The Meaning of Winter Solstice at Door Creek Park

By Brock Woods, Madnorski Trails Chair

The sun has just set on the longest night of the year at Door Creek Park. And two dozen hardy club members just helped to inaugurate our new major east-side ski park!

12 degrees on this first day of our winter. And though many had cold hands and feet, everyone I spoke with was pleased—and warmed—by their winding ski through a picturesque, semi-wild park most had never visited before. What mostly concerned us was how to fulfill the park’s obvious ski trail potential!

This is worlds away from what many humans used to worry about on the solstice! For most of the time we have lived in northern parts of the world we have wondered on this day how we would live through the cold months ahead, before a new growing season would warm and feed us. We worried, and acted.

So, what did we do then to ensure enough of us would make it to keep our species alive? We learned to save, and to commit our resources in the best ways we could think of to make them last. And we partied, or prayed, or both because we just didn’t know enough to be sure…

5,000 years ago at Stonehenge on this very night thousands gathered from all over England to do these things. And a thousand years ago our skiing Norse forbears “celebrated” their Yule with 12 nights of similar activities–for the same worrisome reasons.

Some of us still note the solstice, but no more do we worry about the continued existence of our kind. We should. Again. We have used our planet to get our food and shelter in increasingly technological ways, built largely on fossil fuels, and around the use and destruction of the homes and sustenance of most of our planet’s other species. Evidence shows that this kind of subsidized existence is unlikely to continue for much longer since, like it or not, our way of life depends on the lives of the other species around us. Enough of them must have healthy places to live so we can continue to do so.

This demands change. Only about 1/6 of continents and 1/12 of oceans have any kind of protection now. It’s not enough, so two days ago the COP 15 Biodiversity Summit made a major commitment to try halting the loss of hundreds of thousands of threatened plants and animals. Almost 200 countries agreed to a landmark framework called COP15 to protect nearly 30% of Earth’s surface as refuge for wildlife by 2030, dubbed “30 by 30”.
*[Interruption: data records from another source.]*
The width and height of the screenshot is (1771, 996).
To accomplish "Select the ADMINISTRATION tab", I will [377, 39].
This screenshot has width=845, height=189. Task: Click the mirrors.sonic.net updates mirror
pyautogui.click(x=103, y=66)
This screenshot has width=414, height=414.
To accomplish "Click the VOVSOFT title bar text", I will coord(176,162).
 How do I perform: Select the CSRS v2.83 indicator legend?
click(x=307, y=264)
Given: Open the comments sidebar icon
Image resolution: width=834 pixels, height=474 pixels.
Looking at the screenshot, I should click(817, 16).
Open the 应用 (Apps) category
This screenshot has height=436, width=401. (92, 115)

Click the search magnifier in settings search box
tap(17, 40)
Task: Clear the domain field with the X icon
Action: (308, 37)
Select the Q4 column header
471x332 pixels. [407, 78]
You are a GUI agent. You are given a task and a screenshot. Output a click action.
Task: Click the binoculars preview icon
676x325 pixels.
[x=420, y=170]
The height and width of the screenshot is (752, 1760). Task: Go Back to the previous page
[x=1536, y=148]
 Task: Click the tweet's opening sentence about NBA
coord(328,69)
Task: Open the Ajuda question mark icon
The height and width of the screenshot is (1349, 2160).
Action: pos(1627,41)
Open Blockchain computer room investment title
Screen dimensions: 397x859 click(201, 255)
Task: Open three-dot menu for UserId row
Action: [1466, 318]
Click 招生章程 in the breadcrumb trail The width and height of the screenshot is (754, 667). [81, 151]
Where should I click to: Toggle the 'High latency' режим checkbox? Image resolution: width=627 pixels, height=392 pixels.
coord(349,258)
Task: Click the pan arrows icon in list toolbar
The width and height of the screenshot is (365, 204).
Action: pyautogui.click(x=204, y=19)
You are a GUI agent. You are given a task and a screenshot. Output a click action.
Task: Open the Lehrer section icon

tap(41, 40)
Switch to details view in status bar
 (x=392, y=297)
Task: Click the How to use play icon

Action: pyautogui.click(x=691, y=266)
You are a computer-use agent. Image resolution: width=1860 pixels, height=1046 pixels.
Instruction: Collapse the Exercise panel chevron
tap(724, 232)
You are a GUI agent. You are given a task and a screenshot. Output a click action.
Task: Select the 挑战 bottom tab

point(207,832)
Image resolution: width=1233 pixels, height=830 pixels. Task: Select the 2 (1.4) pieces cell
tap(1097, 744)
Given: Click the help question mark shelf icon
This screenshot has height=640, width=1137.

All good, right? Well, it’s going to take perhaps $598 to $824 billion a year to get it done, and only $200 billion has been committed. What’s more, our country has never even become a party to the treaty—about the only country not to! We participated in negotiations, but our Senate would never ratify our official participation as far back as when Clinton was president!

So, what can we do? First, write every politician we can stand writing to to join the rest of the world in this effort. Also, give our fair share and perhaps even lead the world to more realistic support! Also, of course, give to your favorite conservation organization. And drive less.

Few of us in 21st century America worry much on the winter solstice about heading off to cold homes, or about what food we’ll find until next summer, but unless we make the right choices now we may have to begin worrying about more than just making it to next year. Thanks for listening!